Emily Dolson (via Hacker News):

Uh, @googledrive, are you doing okay? This file literally contains a single line with the number “1”.

Presumably nobody manually added the hash of that data to a list, so this is probably some sort of AI mistake.

The worst part is that the error message says: “A review cannot be requested for this restriction.”

ChicagoBoy11:

I experienced something similar building an internal tool on GSuite. I had a large file with sequences of 9 digit numbers specific to our use-case, all tied to names of people (employees). Whelp, at one point the tool I was working on stopped working, and it was flagged as apparently containing social security numbers (which I suppose matched the character length).

Whelp, on the admin panel, you can get a report of those files, and then mark it as a false positive. Which I did. But then nothing happened, and nothing changed. It was no use.
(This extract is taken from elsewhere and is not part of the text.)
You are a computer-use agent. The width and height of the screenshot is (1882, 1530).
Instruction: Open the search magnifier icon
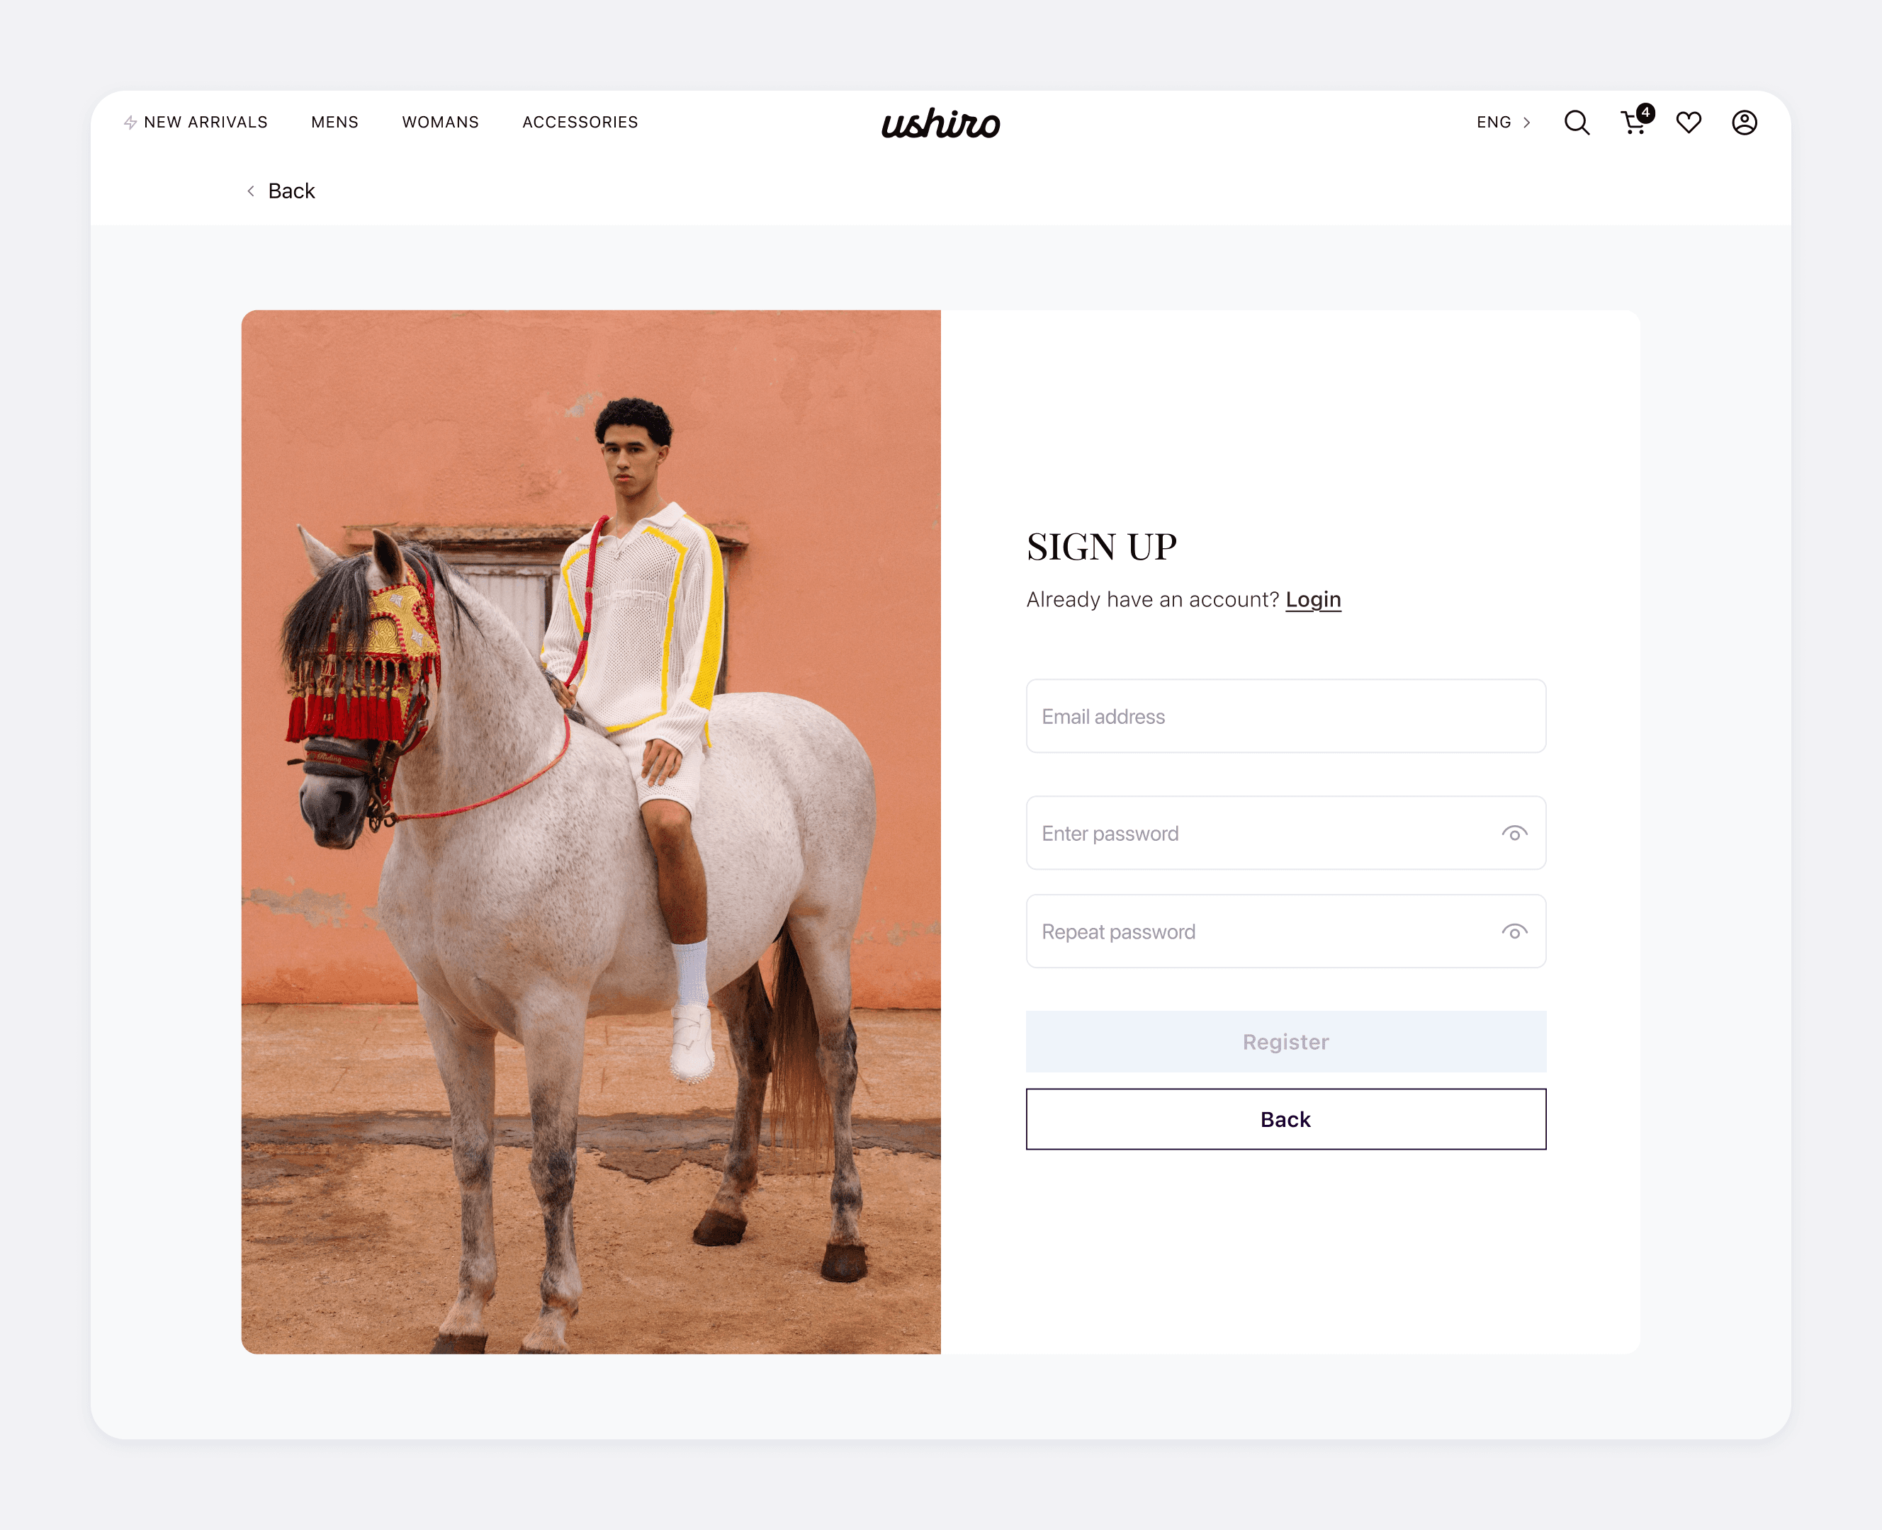pos(1576,123)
The hilarious bit: It did, of course, allow me to make a copy of the file in question, and then just point the resource I was building to the new file, which was exactly the same. Weeks later... so far, so good.

Previously:

The same algorithm that did this also has the power to just lock you out of all Google services, permanently cutting off off your access to your emails and whatever else you’ve stored with them. As has happened before.

Previously:

IAP Fees for Event Services, Deferred Again

Apple:

In 2020, we chose to support apps and developers that needed to adapt services from in-person to digital as a result of the COVID-19 pandemic. Specifically, we deferred App Store Review Guideline 3.1.1, which requires apps offering paid online group services to do so via in-app purchase.

Given the recent resurgence of COVID and its continued impact on in-person services, we’ve extended the most recent deadline to June 30, 2022.

Just two months ago, Apple posted a reminder that the December 31, 2021 deadline would stand. Now, three weeks later, it doesn’t. Even in early November it was clear that COVID was not going away by the end of the year.

Michael Love:

If I were a $3T American tech behemoth facing down the imminent passage of brutal new antitrust laws, I would simply say “oops, never mind” about taxing struggling small businesses that switched to Zoom over the pandemic, but what do I know.